Working with Intake-ESM and the Tape archive#
Warning
The combination of intake and the tape archive is still very experimental. Don’t be surprised if things don’t work as described. Simply ask for help using the usual channels…
As disk space is limited, regularly, files have to be moved to the tape archive. In the Intake-ESM catalog, these files then get slk://
URIs. To avoid multiple local copies of these files, we currently use a central cache directory for the downloads, and remove unused files from it on a regular basis.
Tip
You need to be in project 1153, to download files to the central cache directory. Join via luv.
Tip
To use the tape system, you need to authenticate with slk on a monthly basis. Start a shell and, run
module load slk
slk login
Otherwise you will receive slk error messages along the lines of
... Please check your SLK config file:
/home/.../.slk/config.json ...
To provide access to these files, there is the slkspec python library.

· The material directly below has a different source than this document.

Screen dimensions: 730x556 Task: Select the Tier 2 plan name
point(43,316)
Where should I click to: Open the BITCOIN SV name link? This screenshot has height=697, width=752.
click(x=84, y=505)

When working in the shell on levante, you can use find_files to access the data as described on the find_files page.
When working in python, you need to either install slkspec yourself (and keep it up to date), or load it from a local copy by adding
module use /work/k20200/k202134/hsm-tools/outtake/module
module load hsm-tools/unstable
to your ~/.kernel_env
file (create it if necessary). This should usually contain an up-to-date version of slkspec and friends. In your python code, you can then use
import outtake
to load the necessary modules.
Once you have narrowed down your search to the data you actually want to use (see other examples for reference), you can either use the usual search_result.to_dataset_dict()
call, which will then trigger downloads, or use outtake.get(search_result)
to make the downloading a bit more explicit and separate it from the remainder of the processing. In either case, files that are not in the central cache will be downloaded to the central cache.